EA Sports intenta el triple

Toda la emoción de la NBA regresa a las consolas de la mano de una saga ya veterana, NBA Live. Un título que muestra una clara evolución con respecto a sus antecesores y que mira de cerca a la competencia.

El caso de NBA Live y NBA 2K se podría comparar fácilmente con el de FIFA y Pro Evolution Soccer. Es decir, dos sagas que versan sobre el mismo deporte y que cuentan con una multitud de fans divididos. Pero, al margen de la indudable calidad que presenta año tras año el simulador de 2K Sports, EA Sports continúa su propia evolución en el mundo de la canasta. Al menos lo hacía, dado que esta serie lleva ya dos años sin dar signos de vida.

¿Cómo en la tele?

Dicha evolución pretende, y en cierta medida consigue, lograr un objetivo claro: aumentar la solidez jugable de la serie y, sobre todo, presentar partidos más realistas y creíbles. Para ello los desarrolladores han aumentado el ritmo de los encuentros, que en esta entrega resultan más dinámicos y emocionantes que nunca. ¿Cómo? Pues empezando por mejorar la inteligencia artificial de los jugadores, una de las tareas pendientes que tenía la serie. Hay que recordar que en anteriores entregas los rivales se comportaban de una manera un poco extraña en muchas ocasiones, con continuos desajustes defensivos y errores similares. Bien, pues eso ya forma parte del pasado.
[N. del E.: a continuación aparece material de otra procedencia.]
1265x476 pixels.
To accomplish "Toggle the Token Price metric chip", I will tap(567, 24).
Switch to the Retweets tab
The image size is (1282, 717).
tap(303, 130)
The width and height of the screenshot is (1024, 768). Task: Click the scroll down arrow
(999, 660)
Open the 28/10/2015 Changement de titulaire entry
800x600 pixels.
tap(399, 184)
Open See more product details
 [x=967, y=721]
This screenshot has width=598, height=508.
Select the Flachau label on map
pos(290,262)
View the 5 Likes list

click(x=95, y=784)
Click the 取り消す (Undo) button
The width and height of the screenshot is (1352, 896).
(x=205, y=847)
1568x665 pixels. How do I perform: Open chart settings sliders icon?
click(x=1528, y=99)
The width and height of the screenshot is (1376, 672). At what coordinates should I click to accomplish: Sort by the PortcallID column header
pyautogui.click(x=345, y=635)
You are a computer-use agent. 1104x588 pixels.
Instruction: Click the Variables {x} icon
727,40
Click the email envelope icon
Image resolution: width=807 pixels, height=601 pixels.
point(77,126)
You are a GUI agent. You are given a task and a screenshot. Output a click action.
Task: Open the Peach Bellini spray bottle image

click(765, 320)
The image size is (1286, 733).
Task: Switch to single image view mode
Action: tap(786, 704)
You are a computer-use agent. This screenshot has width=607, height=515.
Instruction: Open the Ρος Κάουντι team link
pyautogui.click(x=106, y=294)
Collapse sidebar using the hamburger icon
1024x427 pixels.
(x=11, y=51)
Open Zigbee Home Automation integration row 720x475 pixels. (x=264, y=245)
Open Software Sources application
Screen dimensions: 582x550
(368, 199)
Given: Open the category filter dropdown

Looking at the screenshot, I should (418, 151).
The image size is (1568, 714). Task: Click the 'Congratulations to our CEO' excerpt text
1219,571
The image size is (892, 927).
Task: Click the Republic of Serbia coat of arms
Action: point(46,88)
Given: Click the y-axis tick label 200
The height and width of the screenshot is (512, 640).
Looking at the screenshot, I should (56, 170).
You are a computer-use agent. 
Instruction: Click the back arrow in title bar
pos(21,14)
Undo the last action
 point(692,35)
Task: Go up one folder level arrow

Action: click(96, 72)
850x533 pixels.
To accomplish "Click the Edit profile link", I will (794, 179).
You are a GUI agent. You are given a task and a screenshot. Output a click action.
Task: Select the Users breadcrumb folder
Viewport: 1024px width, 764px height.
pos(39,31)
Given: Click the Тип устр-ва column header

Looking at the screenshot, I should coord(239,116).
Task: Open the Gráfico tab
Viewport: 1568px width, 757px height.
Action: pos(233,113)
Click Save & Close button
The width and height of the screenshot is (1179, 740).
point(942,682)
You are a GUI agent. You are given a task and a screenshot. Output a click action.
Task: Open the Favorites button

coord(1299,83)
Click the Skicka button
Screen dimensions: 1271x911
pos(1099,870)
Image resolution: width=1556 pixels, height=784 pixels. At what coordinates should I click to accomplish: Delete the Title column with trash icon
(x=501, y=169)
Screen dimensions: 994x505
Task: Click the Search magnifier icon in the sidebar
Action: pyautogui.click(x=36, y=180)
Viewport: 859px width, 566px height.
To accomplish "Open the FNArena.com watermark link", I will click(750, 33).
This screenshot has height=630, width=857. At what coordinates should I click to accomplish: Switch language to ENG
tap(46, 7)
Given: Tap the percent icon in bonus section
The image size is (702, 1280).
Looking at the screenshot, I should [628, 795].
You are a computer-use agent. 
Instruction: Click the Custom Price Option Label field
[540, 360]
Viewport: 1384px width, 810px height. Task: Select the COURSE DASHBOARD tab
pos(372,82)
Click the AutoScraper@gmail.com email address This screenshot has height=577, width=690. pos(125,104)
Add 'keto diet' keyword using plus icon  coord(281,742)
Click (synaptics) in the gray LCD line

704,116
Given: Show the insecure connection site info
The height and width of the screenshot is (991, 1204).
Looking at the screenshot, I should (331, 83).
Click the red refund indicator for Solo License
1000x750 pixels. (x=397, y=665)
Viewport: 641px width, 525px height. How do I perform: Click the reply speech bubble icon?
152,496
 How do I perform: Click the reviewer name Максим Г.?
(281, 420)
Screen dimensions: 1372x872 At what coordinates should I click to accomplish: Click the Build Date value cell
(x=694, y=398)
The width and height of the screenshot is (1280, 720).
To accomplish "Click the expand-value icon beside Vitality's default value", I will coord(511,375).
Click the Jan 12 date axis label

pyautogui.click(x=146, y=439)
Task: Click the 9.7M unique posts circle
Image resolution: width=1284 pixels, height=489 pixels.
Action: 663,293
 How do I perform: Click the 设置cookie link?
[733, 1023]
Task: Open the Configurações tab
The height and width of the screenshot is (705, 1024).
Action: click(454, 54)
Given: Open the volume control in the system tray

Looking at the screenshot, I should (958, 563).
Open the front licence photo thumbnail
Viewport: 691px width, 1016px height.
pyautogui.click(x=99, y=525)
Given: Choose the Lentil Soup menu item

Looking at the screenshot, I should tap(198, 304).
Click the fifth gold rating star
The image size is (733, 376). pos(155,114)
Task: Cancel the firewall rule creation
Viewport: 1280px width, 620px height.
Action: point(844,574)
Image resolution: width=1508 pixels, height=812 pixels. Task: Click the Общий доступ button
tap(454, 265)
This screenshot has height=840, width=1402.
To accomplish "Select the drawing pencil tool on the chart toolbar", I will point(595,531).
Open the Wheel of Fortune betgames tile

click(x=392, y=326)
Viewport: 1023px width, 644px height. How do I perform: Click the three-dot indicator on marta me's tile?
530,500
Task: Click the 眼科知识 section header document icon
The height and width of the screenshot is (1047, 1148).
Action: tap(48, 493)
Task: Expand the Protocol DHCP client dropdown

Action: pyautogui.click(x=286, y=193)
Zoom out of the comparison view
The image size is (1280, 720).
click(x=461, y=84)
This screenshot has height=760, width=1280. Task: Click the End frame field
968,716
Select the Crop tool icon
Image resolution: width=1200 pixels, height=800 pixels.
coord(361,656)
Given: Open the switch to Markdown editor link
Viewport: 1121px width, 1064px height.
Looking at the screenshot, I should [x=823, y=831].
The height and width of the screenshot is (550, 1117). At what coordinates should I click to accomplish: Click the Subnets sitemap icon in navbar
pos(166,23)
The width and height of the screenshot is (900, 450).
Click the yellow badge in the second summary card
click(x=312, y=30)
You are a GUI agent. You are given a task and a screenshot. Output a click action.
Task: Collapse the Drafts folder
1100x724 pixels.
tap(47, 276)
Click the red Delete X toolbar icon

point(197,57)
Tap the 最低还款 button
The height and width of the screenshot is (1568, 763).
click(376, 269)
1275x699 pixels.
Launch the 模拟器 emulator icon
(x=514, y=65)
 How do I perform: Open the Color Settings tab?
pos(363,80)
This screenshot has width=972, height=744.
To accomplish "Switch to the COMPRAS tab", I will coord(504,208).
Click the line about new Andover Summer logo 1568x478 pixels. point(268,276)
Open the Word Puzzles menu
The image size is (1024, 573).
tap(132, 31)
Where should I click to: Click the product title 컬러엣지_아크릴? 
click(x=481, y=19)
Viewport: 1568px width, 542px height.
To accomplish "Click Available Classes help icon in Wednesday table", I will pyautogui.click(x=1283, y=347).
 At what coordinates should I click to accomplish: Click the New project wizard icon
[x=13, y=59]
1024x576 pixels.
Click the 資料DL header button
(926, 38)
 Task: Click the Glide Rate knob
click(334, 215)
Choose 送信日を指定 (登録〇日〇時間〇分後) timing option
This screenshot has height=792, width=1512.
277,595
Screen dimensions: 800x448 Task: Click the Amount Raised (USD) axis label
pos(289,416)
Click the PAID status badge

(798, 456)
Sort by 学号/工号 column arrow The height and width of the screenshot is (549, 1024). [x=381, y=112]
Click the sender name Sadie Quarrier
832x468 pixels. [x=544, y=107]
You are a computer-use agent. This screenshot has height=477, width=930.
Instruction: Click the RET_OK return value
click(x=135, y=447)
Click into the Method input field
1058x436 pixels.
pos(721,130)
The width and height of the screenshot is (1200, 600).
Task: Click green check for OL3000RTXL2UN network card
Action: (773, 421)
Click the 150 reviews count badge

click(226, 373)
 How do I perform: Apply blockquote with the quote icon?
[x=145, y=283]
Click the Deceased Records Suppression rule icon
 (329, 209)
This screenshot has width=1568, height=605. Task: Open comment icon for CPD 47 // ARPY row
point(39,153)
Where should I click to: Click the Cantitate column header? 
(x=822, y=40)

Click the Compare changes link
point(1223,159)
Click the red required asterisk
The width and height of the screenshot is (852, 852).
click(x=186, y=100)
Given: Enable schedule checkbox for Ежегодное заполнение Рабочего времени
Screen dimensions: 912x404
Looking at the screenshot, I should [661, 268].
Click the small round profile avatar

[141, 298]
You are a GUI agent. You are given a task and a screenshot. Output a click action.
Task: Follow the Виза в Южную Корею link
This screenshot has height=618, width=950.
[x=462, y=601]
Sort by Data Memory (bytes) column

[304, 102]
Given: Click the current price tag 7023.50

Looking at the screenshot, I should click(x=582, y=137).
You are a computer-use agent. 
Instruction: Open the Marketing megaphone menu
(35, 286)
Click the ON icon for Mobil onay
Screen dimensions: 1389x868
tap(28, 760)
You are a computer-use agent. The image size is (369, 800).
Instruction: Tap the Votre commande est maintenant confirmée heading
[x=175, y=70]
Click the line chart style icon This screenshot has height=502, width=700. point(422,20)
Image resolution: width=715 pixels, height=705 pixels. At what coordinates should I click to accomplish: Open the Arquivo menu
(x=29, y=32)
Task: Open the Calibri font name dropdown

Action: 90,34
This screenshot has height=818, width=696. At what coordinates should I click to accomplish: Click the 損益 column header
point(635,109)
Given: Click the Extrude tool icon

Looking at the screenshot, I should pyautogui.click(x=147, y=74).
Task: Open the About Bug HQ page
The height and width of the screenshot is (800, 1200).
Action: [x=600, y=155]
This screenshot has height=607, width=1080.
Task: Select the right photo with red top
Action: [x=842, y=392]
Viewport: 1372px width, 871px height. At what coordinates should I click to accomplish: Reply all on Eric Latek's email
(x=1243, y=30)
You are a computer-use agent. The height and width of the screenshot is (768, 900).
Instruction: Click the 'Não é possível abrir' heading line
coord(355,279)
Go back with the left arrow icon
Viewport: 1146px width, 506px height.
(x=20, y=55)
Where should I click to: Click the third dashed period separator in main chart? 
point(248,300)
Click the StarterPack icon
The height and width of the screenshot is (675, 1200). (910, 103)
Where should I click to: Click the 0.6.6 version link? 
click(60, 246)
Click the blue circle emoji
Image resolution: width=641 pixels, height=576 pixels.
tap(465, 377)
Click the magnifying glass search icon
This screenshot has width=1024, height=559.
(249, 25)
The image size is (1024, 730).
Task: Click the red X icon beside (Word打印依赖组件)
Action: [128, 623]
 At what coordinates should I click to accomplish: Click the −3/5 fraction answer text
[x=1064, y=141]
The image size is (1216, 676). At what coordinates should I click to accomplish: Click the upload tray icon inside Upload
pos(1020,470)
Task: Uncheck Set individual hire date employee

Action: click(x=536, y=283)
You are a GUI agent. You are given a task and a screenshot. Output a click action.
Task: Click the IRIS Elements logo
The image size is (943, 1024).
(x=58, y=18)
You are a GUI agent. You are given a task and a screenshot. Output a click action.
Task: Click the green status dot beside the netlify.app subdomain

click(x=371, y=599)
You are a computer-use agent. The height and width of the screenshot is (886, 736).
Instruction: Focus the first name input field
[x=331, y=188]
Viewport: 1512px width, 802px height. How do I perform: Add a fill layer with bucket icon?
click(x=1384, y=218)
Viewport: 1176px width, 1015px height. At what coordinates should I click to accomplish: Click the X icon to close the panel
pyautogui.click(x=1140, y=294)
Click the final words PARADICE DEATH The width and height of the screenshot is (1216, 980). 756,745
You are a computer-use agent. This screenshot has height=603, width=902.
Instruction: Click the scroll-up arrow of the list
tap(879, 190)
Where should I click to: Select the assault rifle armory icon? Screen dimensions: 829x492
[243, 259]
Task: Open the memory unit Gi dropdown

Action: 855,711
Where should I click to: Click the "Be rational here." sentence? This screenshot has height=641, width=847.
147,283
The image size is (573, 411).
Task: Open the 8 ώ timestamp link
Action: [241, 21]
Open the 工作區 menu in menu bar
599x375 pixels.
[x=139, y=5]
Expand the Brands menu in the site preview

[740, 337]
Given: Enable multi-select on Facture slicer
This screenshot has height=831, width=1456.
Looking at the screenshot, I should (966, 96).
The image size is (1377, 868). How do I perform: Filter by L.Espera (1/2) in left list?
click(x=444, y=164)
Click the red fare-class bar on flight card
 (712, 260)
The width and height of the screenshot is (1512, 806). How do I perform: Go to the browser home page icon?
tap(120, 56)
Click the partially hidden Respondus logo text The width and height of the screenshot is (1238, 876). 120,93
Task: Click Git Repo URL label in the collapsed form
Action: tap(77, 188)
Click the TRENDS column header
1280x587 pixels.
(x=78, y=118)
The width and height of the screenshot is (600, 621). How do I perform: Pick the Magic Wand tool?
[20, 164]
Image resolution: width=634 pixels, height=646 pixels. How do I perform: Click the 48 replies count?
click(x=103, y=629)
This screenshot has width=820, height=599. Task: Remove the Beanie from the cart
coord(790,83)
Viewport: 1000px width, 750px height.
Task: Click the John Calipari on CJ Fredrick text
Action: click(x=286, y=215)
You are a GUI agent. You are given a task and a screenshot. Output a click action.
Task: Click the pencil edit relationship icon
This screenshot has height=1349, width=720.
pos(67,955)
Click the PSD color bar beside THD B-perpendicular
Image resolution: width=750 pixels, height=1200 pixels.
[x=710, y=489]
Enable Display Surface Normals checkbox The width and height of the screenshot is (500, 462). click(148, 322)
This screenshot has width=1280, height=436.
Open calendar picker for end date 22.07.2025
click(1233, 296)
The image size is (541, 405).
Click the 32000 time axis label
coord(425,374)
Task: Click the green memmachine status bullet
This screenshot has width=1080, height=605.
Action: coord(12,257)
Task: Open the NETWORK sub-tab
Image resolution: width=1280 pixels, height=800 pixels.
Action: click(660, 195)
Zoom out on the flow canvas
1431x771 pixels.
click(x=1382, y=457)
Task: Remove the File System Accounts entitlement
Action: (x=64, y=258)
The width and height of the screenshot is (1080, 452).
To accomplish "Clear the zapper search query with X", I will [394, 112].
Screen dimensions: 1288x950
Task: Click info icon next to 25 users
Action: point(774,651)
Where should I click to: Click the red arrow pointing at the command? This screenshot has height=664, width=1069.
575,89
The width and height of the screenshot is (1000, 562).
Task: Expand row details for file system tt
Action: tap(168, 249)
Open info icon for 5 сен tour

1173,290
En NBA Live 10 los diez deportistas actúan de una forma muy creíble en todo momento, tanto cuando tienen balón como cuando se encuentran realizando tareas defensivas. Por ejemplo ya no vemos al equipo contrario empezar una contra y detenerse de repente sin motivo aparente, situaciones que sí se daban en la pasada edición. Esto, claro está, hace que incluso en los niveles más sencillos tengamos que mantener la concentración en todo momento, dado que ya no se nos conceden este tipo de “regalos” durante los encuentros. Para ganar partidos en este simulador hay que sudar la camiseta.

Por otro lado, y como suele ser frecuente en todas las producciones deportivas de Electronic Arts, el juego cuenta con un buen número de modos de juego distintos: Temporada, Playoffs, Campeonato del Mundo, Live Run… Este último está claramente enfocado al online, ya que nos permite disputar encuentros con hasta nueve usuarios más. Además, todas las plantillas están actualizadas según la temporada 2010 de la NBA y, como siempre, es posible editar jugadores, cambiarlos de equipo o crear el que nosotros queramos.

Este realismo que, como decimos, se ha buscado en la jugabilidad del título, también está presente en su aspecto visual. Las animaciones de los jugadores, la ambientación de las canchas e incluso el aspecto del público ayudan a crear la misma sensación que el hecho de estar frente al televisor viendo un partido de basket en directo.

En definitiva, NBA Live 10 demuestra el esfuerzo que ha llevado a cabo Electronic Arts por presentar una alternativa interesante y completa a la aclamada serie NBA 2K. Aunque visto lo visto, dicho esfuerzo parece que no ha sido suficiente.